Document segment START

After they were mustered, the 1,000 strong regiment left the state and moved to Washington D.C, receiving their uniforms and armaments, which were Harper's Ferry muskets. During this period, it was attached to the 3rd Brigade (Commanded by Brig. Gen. Daniel Butterfield), Porter's Division of the Army of the Potomac, which was holding a line from the Chain Bridge, to Alexandria, where the regiment was at. Once it was assigned to the Army of the Potomac, they were drilled and trained in Alexandria. Where it became noted for its excellency in training and appearance, to the point, when McClellan said to Colonel McLane: "Colonel, I congratulate you on having one of the very best regiments in the army!" and in a subsequent order by Butterfield, said " The General commanding feels called upon to congratulate and commend the Eighty-third, for the very general spirit of attention to duty that seems to pervade the regiment. Its attention to drill is especially recommended as a worthy example to the rest of the brigade." For their proficiency in drill, they were given French Chasseur de Vincennes uniforms.

Document segment END
Given data START

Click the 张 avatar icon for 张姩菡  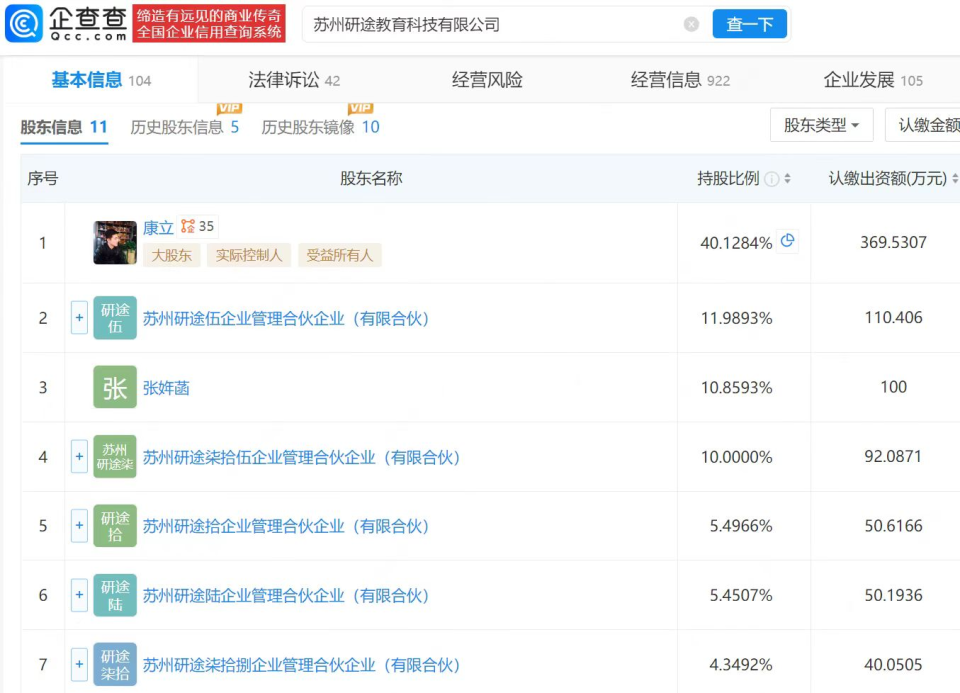tap(114, 387)
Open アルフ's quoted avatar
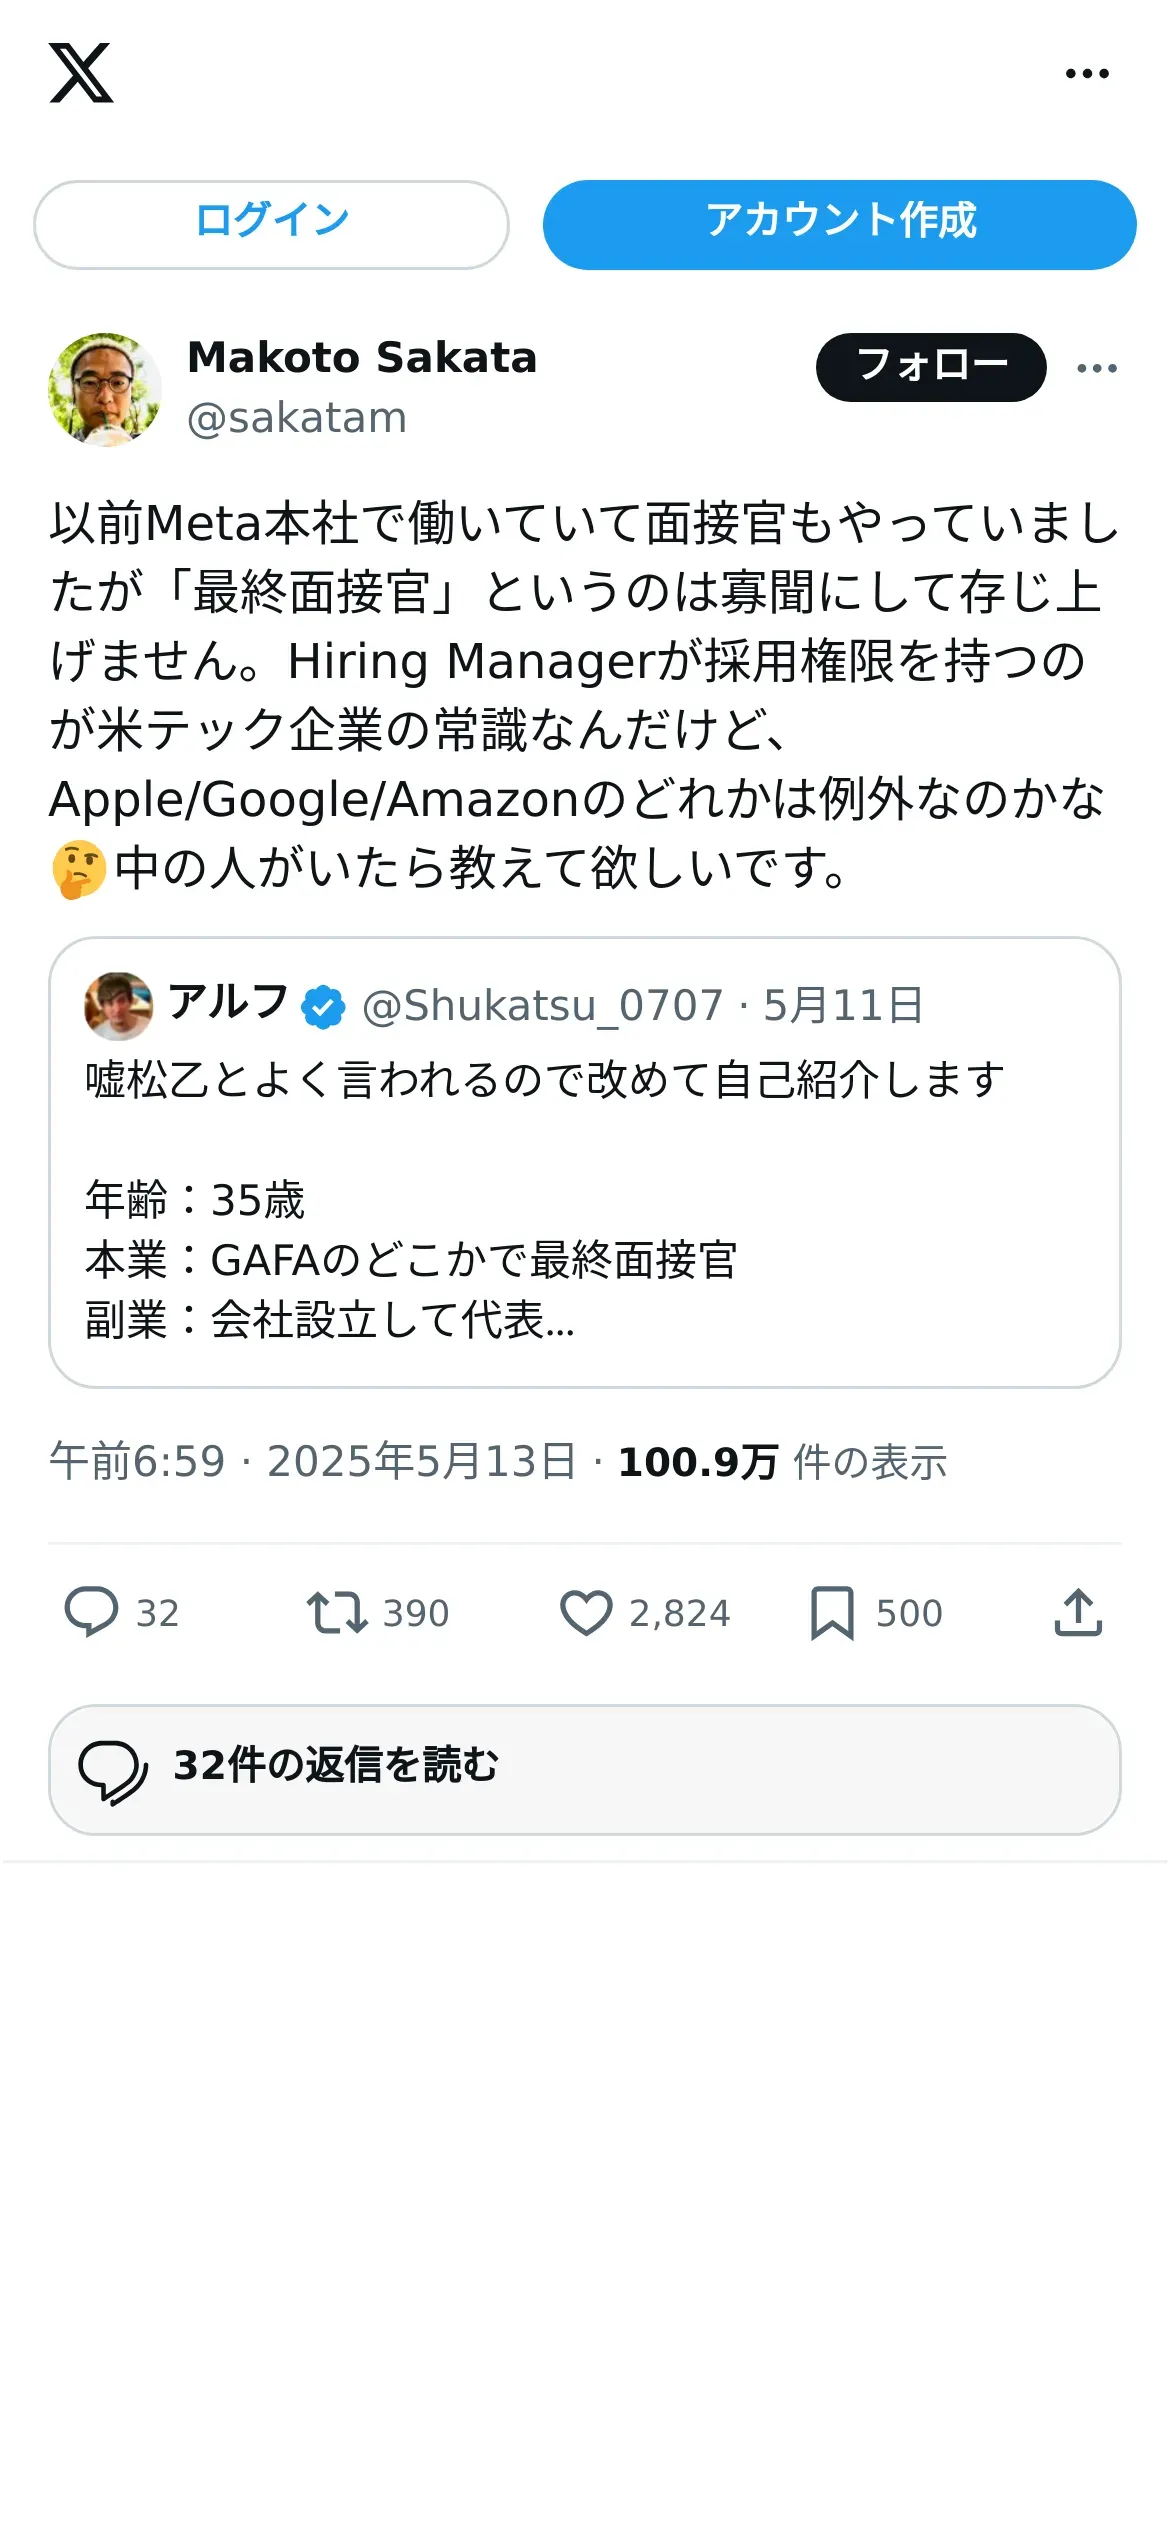Image resolution: width=1170 pixels, height=2532 pixels. pyautogui.click(x=119, y=1006)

Given data END

**Activities**
[A] Name every person mentioned in the passage about the regiment above.
[B] Carry on the passage about the regiment's training in Alexandria, starting after its last sentence.

**Answers below**
[A] Daniel Butterfield, Porter, McClellan, McLane

[B]
Once given these uniforms, the regiment was encamped on the right of the 44th New York, and the members of these two regiments grew a strong friendship between one another, and on New Year's Eve in 1862, both regiments celebrated the New Year together.

=== McClellan's Peninsula Campaign ===
On the morning of March 9, the regiment was ordered to move, alongside the Army of the Potomac, which was stationed in Washington for six months. During this period, their baggage, which included their French uniforms, was sent away and subsequently stored in the warehouses at Georgetown. The regiment marched to Fairfax Court House at evening, and was subsequently transferred to the Peninsula, arriving at Hampton, where its first assignment was to scout Big Bethel, once at Big Bethel, the regiment reported that the Confederate works were found to be abandoned, but their outposts still remaining to be occupied.

==== Siege of Yorktown ====
April 4, the regiment took part in the Siege of Yorktown, where the regiment participated in siege operations, building rifle pits, and later widening and deepening it, allowing artillery batteries to position themselves there, on May 3, just when the earthworks were finished, and the batteries ready to assist in the assault upon Yorktown, the Confederates retreated under the cover of heavy artillery fire.

During the Siege, the regiment lost 8 men wounded.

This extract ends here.